What are sports injuries?
Competitive and non-competitive sports injuries are injuries that occur in athletic activities or whilst exercising. Whilst some of these happen by chance, others are facilitated by inadequate practice or poor execution in terms of technique, as well as by not using sports equipment correctly.
Sports injuries mainly consist of muscle injuries or joint and ligament injuries:
- Muscle injuries (sprains, pulled muscle, cramps);
- Knee or ankle sprain;
- Back injuries
- Bone fractures;
- Tendon injuries.
The outlook of a sports injury greatly depends on what caused it and its severity. Imaging tests (ultrasound, MRI scan) can rule out structural injuries and help to assess the severity of the injury itself. Furthermore, based on the results, the specialist can estimate how long it will take for you to recover and get back to sports, as well as your risk of getting injured again.
What are the symptoms?
The symptoms of a sports injury depend on how big and how severe the injury is.
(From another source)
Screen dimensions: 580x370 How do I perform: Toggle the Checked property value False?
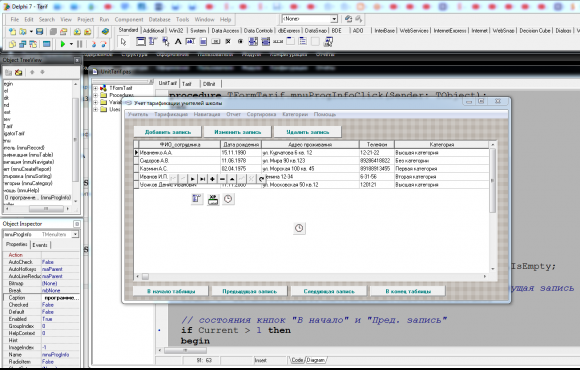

They usually are:
- Immediate onset of pain;
- Stiffness of the affected muscle;
- Increased sensitivity of the affected area;
- A feeling of heat emanating from the affected area;
- Decrease in range of motion.
How are they diagnosed?
Sports injuries, especially muscular ones, can be diagnosed with a physical examination.
The following tests may be prescribed to get further insight on where the injury is and how severe it is:
- X-ray scan;
- Computed tomography (CT) scan;
- Magnetic resonance imaging (MRI) scan;
- Ultrasound scan;
- Bone density scans.
What causes them?
As an example, the main risk factors for a football injury are:
- Not having exercised enough;
- Muscle fatigue;
- Cold or wet weather;
- Poorly maintained training field;
- Quicker execution and overall rhythm of the game;
- Doing a movement too fast;
- A different or new training technique;
- Stumbling upon another player;
- Playing too fast or too slowly, without having warmed up adequately;
- Inadequate training program;
- Poor execution;
- Eating an unhealthy diet;
- Not resting enough.
How can they be prevented?
The main preventive measures are:
- Ensure you warm-up adequately;
- Eat a healthy diet;
- Stay hydrated;
- Use proper equipment;
- Wear good sportswear and shoes.
How are they treated?
Treatment largely depends on how severe the injury is. It usually consists of physical therapy, surgery, applying ice packs, taking painkillers or anti-inflammatory medications and bed rest.
Which doctor should I talk to?
You should see a specialist in sports medicine, but you may also be treated by physiotherapists and orthopaedic surgeons, depending on your treatment plan and injury.